Meeting in Rimini 2020 - Video-Ausstellung zum religiösen Sinn

Was bedeutet der Titel des Meetings „Des Staunens beraubt bleiben wir dem Erhabenen gegenüber taub“?
Martin Groos

Das Erhabene ist jene letzte Tiefe der Wirklichkeit, nach der unser Bewusstsein wesenhaft dürstet. Wir wissen: Je lebendiger das Staunen über etwas oder jemanden, desto unbezähmbarer wird die Suche nach dem Geheimnis, die Frage nach dem Sinn, der dahinter liegt. Es gibt eine generative Verbindung zwischen Staunen und Denken, Staunen und Suchen. Die Kultur, in die wir eingebettet sind, entspringt einem tiefen, eigentümlichen Staunen, dem Erstaunen über das Sein.

Und die Video-Ausstellung „Das Wirkliche leben“? Sie geht von dem Wunsch aus, sich mit dem Titel des Meetings zu messen, einem Satz von Abraham Heschel, und vor allem mit dem Kontext, aus dem das Zitat entnommen wurde, dem zehnten Kapitel des Bandes Der religiöse Sinn von Luigi Giussani. Ein Wunsch, der sogleich mit dem Ausbruch der Pandemie kollidierte: Ist es vernünftig, vom Erstaunen über die Wirklichkeit zu sprechen, wenn man ihrer tödlichen Wirkung durch einen unsichtbaren Virus ausgesetzt ist?

In dem Moment, als diese Frage aufkam, erschien ein Buch mit dem Titel Das Erwachen des Menschlichen von Julián Carrón, das speziell zu diesem Thema geschrieben wurde. Aus der wechselseitigen Provokation der beiden Texte entstand dann der rote Faden der Ausstellung, die inzwischen in ein Video verwandelt wurde: Was ist das Erstaunen über das Sein, von dem das zehnte Kapitel des Bandes „Der religiöse Sinn“ spricht? Wir alle staunen, mehr oder weniger häufig.

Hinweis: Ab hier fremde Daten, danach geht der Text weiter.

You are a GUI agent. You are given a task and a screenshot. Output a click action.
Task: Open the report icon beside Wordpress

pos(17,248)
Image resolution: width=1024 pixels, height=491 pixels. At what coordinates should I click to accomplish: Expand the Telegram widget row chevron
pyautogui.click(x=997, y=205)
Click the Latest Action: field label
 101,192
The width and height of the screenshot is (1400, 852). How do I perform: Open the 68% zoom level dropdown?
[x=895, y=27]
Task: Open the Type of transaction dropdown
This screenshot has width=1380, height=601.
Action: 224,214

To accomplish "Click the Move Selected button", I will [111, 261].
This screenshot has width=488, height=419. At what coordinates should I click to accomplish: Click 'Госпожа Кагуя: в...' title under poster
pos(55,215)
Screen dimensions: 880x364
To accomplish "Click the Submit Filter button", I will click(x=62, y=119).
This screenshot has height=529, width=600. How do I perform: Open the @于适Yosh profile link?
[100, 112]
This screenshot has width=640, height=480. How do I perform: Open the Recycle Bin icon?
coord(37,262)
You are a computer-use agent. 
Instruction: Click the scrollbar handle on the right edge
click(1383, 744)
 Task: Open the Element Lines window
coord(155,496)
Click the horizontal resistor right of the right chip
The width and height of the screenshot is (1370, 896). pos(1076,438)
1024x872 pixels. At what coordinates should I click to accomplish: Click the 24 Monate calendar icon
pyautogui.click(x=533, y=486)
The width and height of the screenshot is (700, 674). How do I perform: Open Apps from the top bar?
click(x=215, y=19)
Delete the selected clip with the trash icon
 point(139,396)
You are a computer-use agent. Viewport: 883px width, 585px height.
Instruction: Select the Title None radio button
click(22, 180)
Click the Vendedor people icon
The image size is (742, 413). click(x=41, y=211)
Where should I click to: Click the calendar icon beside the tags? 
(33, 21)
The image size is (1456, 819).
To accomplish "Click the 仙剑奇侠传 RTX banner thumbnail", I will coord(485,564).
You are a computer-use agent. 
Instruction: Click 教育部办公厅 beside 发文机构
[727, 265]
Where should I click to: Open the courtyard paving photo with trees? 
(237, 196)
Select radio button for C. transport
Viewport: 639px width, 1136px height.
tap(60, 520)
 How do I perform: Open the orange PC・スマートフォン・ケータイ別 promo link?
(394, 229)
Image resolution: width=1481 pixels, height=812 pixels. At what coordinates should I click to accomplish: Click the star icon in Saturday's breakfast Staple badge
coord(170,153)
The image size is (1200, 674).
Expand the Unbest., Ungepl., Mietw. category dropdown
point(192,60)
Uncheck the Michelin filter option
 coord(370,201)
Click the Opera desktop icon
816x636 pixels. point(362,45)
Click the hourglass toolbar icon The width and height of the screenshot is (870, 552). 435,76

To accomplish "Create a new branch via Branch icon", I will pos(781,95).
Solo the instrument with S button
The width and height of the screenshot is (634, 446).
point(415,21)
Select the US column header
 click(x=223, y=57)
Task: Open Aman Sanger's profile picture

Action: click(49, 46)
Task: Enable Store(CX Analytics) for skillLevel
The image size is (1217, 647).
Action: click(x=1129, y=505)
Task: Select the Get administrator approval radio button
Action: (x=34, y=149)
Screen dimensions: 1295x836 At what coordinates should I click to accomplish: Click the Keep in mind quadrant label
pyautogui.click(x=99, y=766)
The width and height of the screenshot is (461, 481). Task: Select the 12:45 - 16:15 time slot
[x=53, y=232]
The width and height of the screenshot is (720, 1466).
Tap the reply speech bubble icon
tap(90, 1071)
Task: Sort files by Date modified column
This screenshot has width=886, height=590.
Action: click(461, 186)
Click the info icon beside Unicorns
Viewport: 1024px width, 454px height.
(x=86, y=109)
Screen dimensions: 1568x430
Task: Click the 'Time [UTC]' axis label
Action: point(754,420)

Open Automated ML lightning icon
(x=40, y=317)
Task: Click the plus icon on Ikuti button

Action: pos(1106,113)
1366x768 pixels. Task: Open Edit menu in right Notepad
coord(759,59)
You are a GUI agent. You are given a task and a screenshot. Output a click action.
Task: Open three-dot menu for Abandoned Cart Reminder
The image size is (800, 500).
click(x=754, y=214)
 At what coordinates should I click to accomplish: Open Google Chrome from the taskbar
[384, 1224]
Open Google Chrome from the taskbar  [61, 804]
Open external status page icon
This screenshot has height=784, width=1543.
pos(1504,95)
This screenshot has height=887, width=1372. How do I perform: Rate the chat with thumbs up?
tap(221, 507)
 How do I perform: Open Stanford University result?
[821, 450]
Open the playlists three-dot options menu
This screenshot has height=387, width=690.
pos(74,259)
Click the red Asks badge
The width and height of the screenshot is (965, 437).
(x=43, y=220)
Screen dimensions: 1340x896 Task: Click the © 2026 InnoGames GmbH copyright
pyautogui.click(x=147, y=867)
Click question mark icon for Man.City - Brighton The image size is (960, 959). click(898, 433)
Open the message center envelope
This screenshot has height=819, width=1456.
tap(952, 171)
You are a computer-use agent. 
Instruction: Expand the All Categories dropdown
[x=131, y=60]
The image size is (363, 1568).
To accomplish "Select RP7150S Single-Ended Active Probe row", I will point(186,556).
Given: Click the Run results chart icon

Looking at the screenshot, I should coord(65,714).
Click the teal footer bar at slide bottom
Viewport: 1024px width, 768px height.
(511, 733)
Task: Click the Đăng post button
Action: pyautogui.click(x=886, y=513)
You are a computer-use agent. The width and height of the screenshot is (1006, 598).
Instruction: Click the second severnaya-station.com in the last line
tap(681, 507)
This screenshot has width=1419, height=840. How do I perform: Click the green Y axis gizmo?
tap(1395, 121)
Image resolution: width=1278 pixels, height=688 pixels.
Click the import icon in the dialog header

Es genügt, dass etwas Angenehmes geschieht, das wir insgeheim erhoffen, aber nicht erwarten: die Bekundung der Zuneigung einer Person, die wir für unempfindsam gegenüber unserer Anwesenheit hielten, eine lang ersehnte Anerkennung, das plötzliche Auftauchen einer Schönheit - eines Gesichts, einer Landschaft. Nun, wie oft konnten wir das gleiche Erstaunen nicht wegen dieses oder jenes Ereignisses, dieser oder jener unerwarteten und willkommenen Angelegenheit erleben, sondern vielmehr aufgrund des Daseins von allem? Wenn wir staunen, liegt das normalerweise daran, dass vor dem Hintergrund des Offensichtlichen, des Üblichen, etwas passiert, das nicht offensichtlich ist: Diese Person wäre bewegt, überrascht. Aber ist es nicht noch weniger offensichtlich, ja unendlich und unvergleichlich weniger offensichtlich, dass alles, was es gibt - das Universum, die Erde, dein und mein Selbst, jeder Atemzug - da ist? Genau, das Staunen über das Seins ist das Staunen angesichts der befremdlichen Ungeheuerlichkeit, dass die Wirklichkeit überhaupt existiert.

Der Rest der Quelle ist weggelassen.